Como já vimos na coluna anterior, João Lyra Filho era um homem da academia. Mantinha uma carreira docente e uma profícua produção na área do direito esportivo ao lado de sua “militância” na gestão esportiva. Ainda assim, era preocupado com aquilo que chamamos hoje por “vulgarização da ciência”, de popularização do saber científico. Publicou uma série de artigos sobre esporte e direito no Jornal dos Sports, de Mário Filho [falamos dele na edição passada], em coluna regular durante um longo período.
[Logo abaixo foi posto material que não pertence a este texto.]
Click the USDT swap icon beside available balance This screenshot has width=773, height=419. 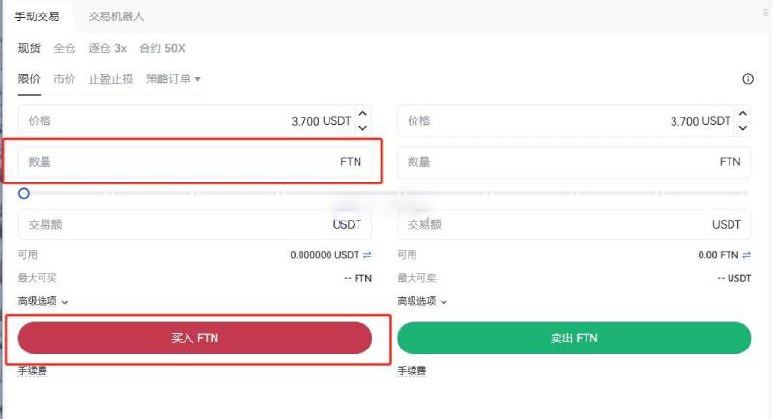pyautogui.click(x=367, y=255)
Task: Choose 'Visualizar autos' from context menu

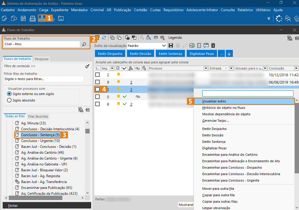Action: coord(214,101)
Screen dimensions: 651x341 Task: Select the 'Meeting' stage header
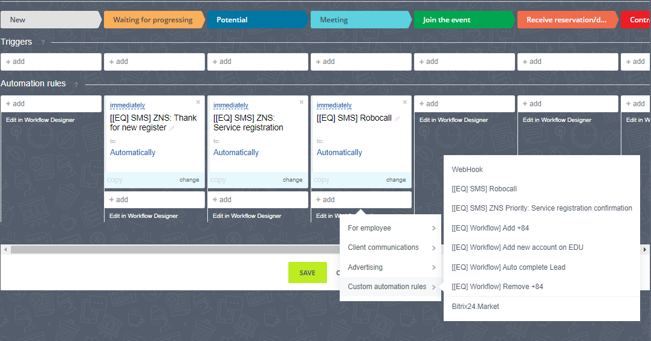tap(359, 20)
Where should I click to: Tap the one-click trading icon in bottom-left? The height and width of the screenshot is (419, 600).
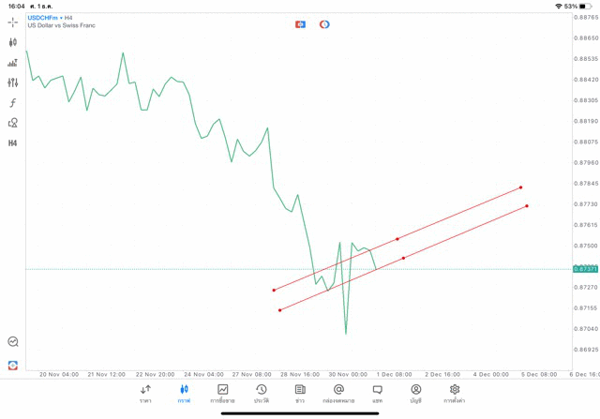tap(13, 365)

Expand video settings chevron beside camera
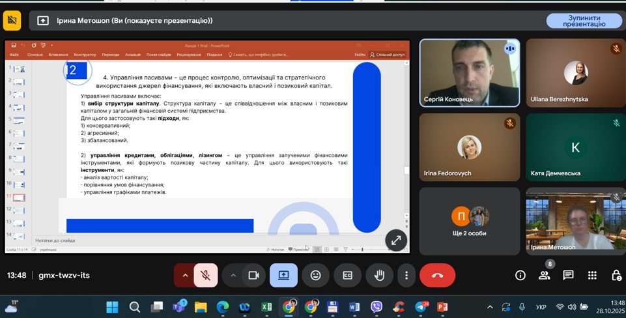233,275
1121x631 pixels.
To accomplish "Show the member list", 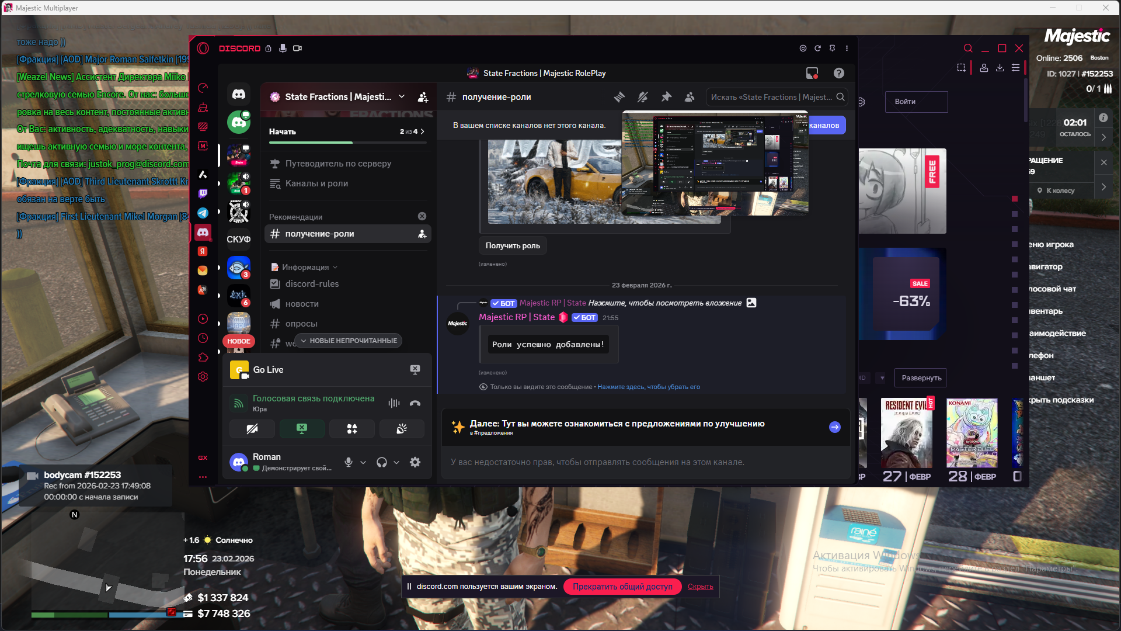I will [690, 97].
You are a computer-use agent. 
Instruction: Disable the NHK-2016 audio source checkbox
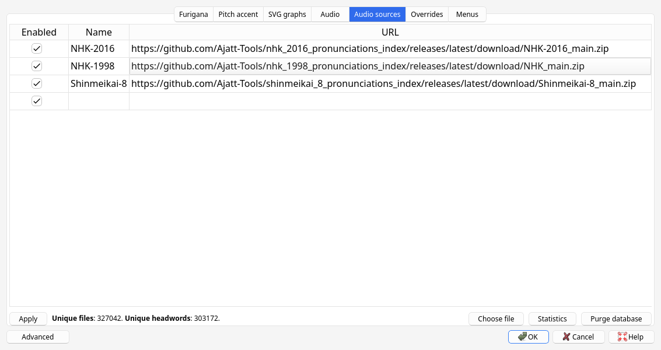[x=37, y=48]
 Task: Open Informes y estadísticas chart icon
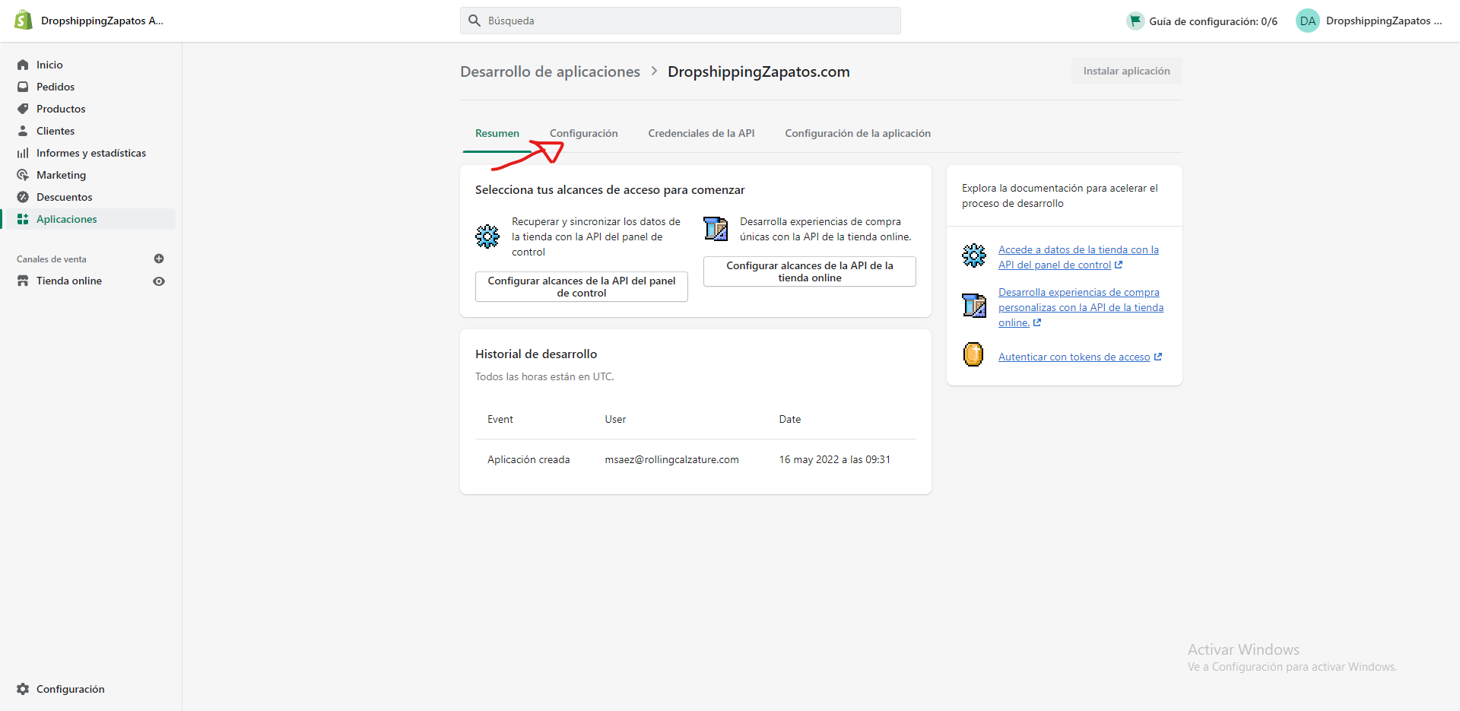pyautogui.click(x=23, y=152)
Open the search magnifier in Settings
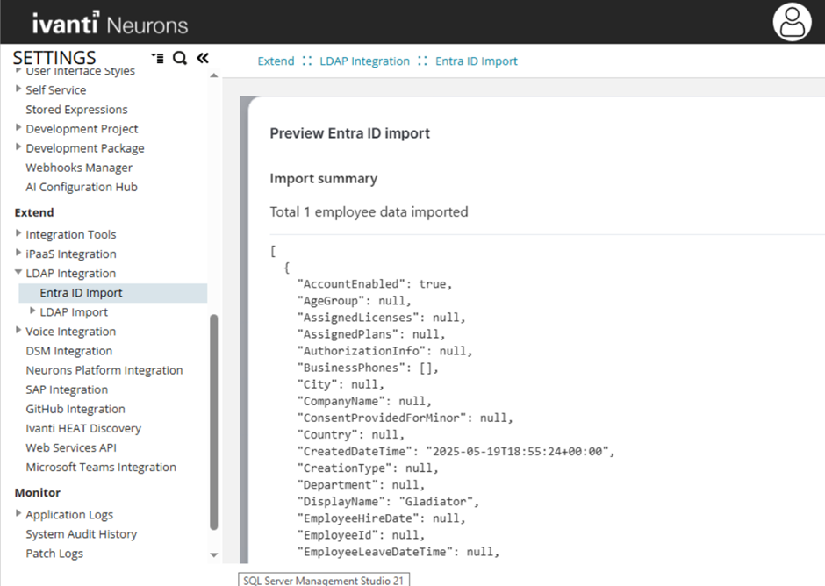The image size is (825, 586). 180,57
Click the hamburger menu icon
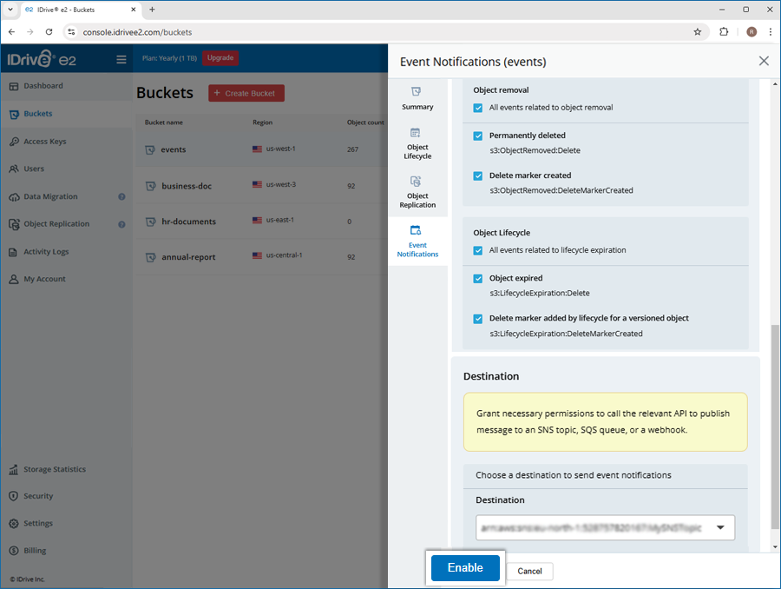Image resolution: width=781 pixels, height=589 pixels. (121, 60)
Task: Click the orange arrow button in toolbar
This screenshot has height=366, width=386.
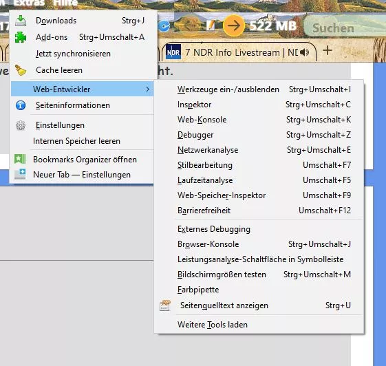Action: pos(234,25)
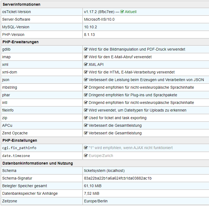Image resolution: width=209 pixels, height=207 pixels.
Task: Click the check icon in gdlib row
Action: [86, 49]
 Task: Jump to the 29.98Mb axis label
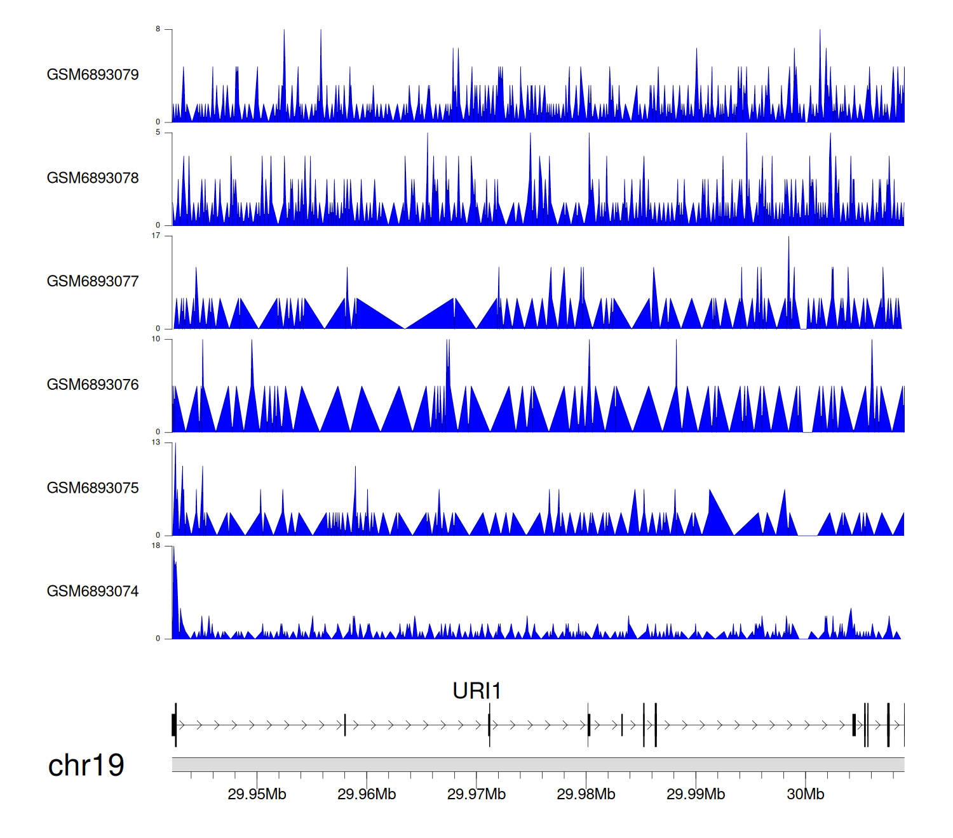click(586, 794)
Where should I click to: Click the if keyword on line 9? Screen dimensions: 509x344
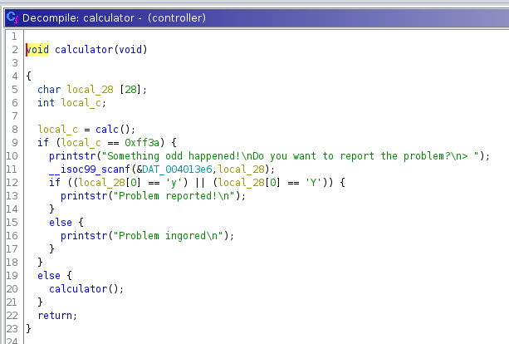42,143
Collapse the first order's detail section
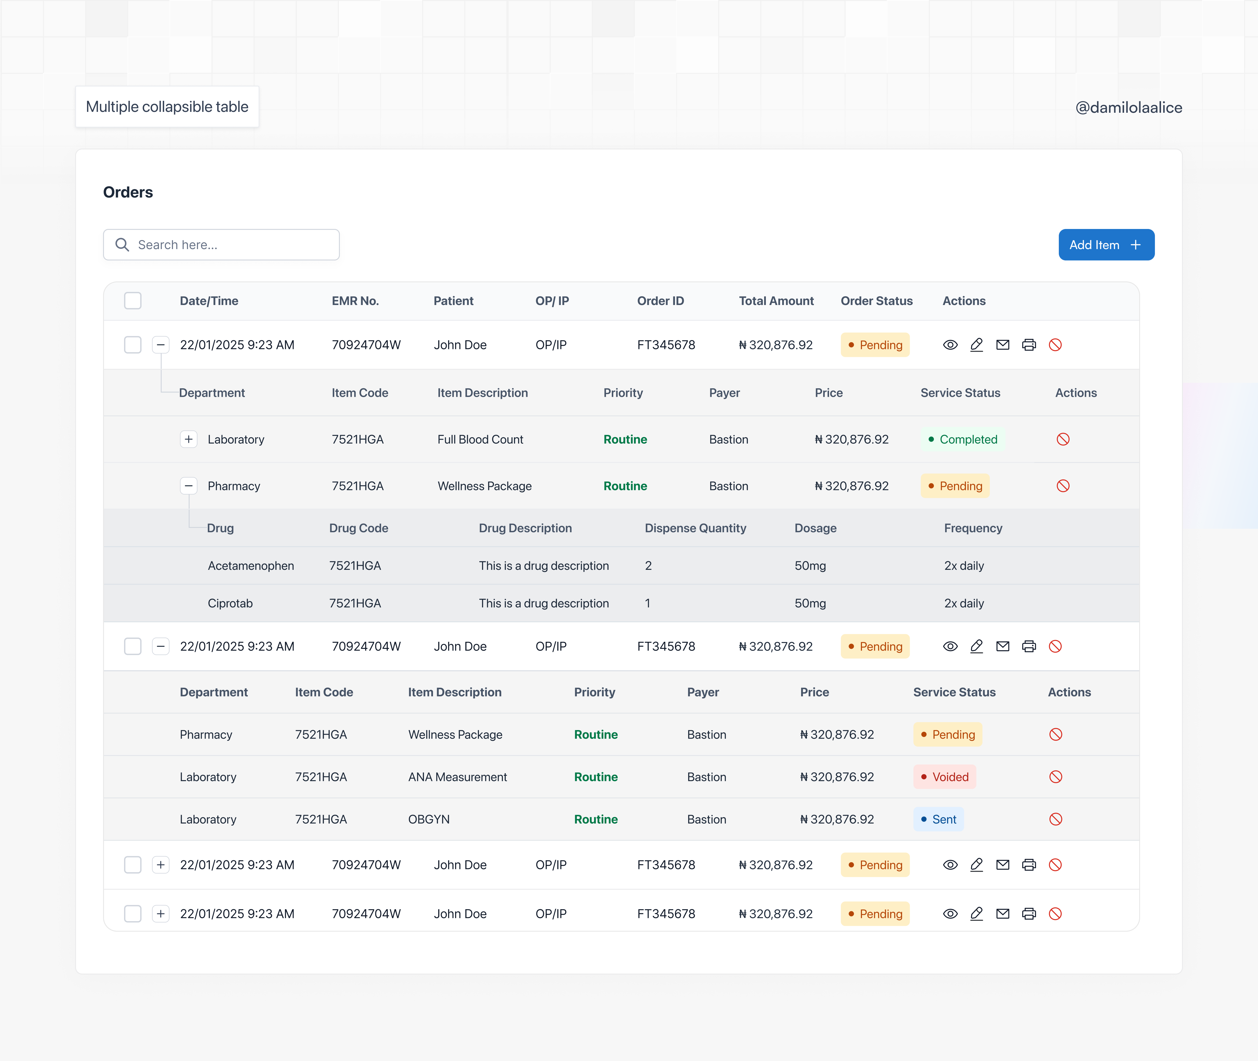Screen dimensions: 1258x1061 [x=161, y=345]
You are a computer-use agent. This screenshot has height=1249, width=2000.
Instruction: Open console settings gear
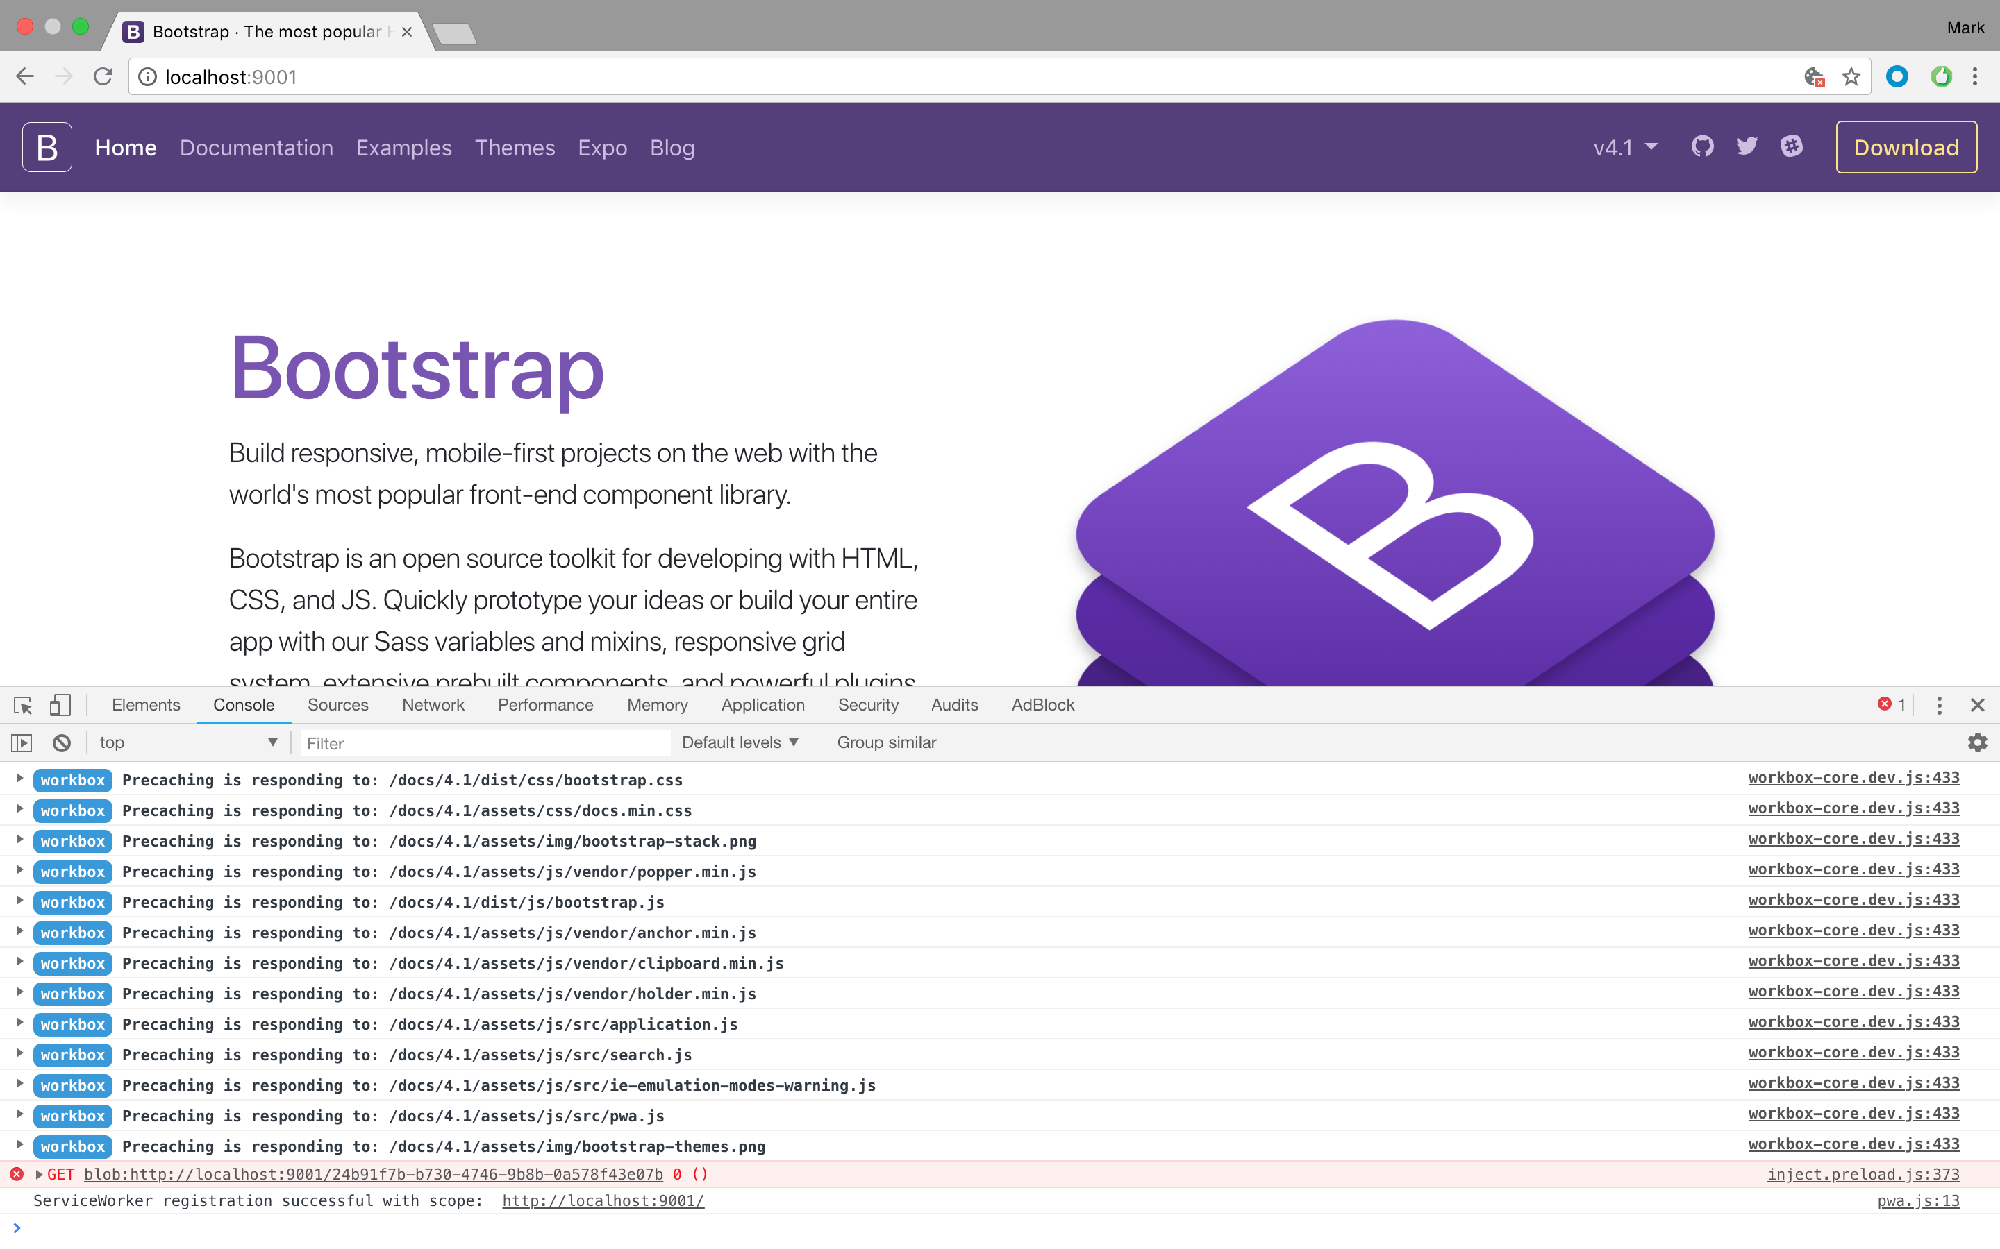point(1977,743)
E é assim, a partir dos textos dessa coluna, que redigiu o livro “Introdução ao Direito Desportivo”, de 1952. Ao apresentar sua própria obra, o autor revela que se tratava do resultado dos vinte anos que havia dedicado ao esporte desde quando era bibliotecário do Botafogo de Futebol e Regatas – no qual chegou à presidência – até o posto de presidente do Conselho Nacional de Desportos (CND), função que exerceu durante sete anos – Estado Novo e governo Dutra.

“Introdução ao Direito Desportivo” foi o primeiro volume de sua trilogia sobre esporte, integrada ainda por “Introdução à Sociologia dos Desportos” (1973) e “Introdução à Psicologia dos Desportos (1983)”.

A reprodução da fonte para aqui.